10.12.2018 - 16:49 Uhr
Weiden in der OberpfalzOberpfalz

Bahnstreik: Kein Weg weg für wütende Kunden

Wütende Menschen, geplatzte Termine und die Frage: Wann geht es endlich weiter? Nichts geht mehr am Montagmorgen auf den Bahngleisen in Weiden. Der Grund: Die Bahn streikt.

Wie Hunderte Pendler und Reisende wartet dieser Mann am Montag vergeblich auf die Bahn. Warnstreiks verursachen zahlreiche Ausfälle.
von Julia Hammer Kontakt Profil

Genervt beugt sich die 36-jährige Erika über den Schalter der Information im Bahnhof. "Komme ich hier heute überhaupt noch weg oder muss ich mir ein Hotel suchen?", fragt sie den Bahnangestellten. "Normal müsste der nächste um 16.11 Uhr kommen", antwortet er. Seit vier Stunden sitzt die junge Frau fest. Übers Wochenende hat sie in Weiden gearbeitet und will nun nach Hause - zurück nach Bratislava.

"Die Reise dauert eh schon über sieben Stunden. Und jetzt diese ganzen Verzögerungen", ärgert sie sich, während sie ihren schwarzen Koffer zur Seite schiebt, um den nächsten Kunden an den Schalter zu lassen. "Ich hoffe, ich komme wenigstens nach Regensburg. Dort werde ich schauen, wie es weitergeht. Ich muss heute noch nach Wien, von dort komme ich ohne Bahn weiter." Es ist 12.17 Uhr. "Auf zwei Züge habe ich schon vergeblich gehofft. Keiner ist gekommen." "Wütende Menschen haben wir heute viele gesehen", berichtet eine Angestellte der Buchhandlung Sabbathil, während sie aus dem Fenster auf den Bahnsteig blickt. Das Problem: Es habe kaum Informationen für die Kunden gegeben. "Es kamen nicht einmal Durchsagen. Viele haben nicht gewusst, was los ist, stundenlang in der Kälte gewartet." Einige trieb es auch in die Buchhandlung. Dort machten sie ihrem Frust Luft. "Sie haben geschimpft. Aber wir konnten leider auch nicht helfen."

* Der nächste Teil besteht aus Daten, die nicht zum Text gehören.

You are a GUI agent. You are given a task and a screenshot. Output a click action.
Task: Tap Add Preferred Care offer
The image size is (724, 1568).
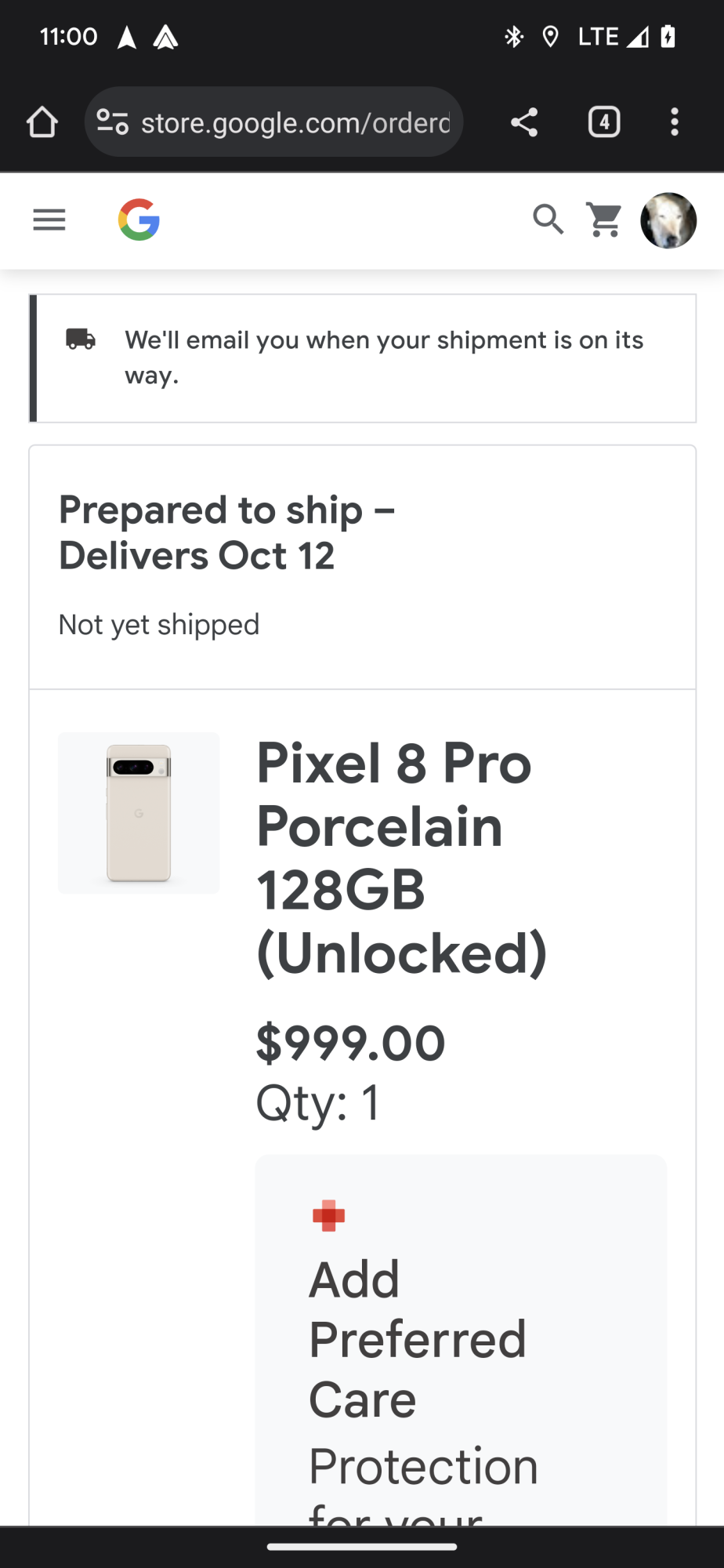[417, 1339]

Ähnliche Szenarien beobachtete auch eine Mitarbeiterin von "Yormas". "Die ganze Halle war voll Menschen, die nicht wussten, was sie tun sollen." Einige hätten versucht, telefonisch Anschlusstermine zu verschieben, Mitfahrgelegenheiten zu organisieren. "Für uns war es allerdings nicht schlecht. Die Leute hatten Hunger - und sind reihenweise zu uns gekommen", erzählt sie und schmunzelt.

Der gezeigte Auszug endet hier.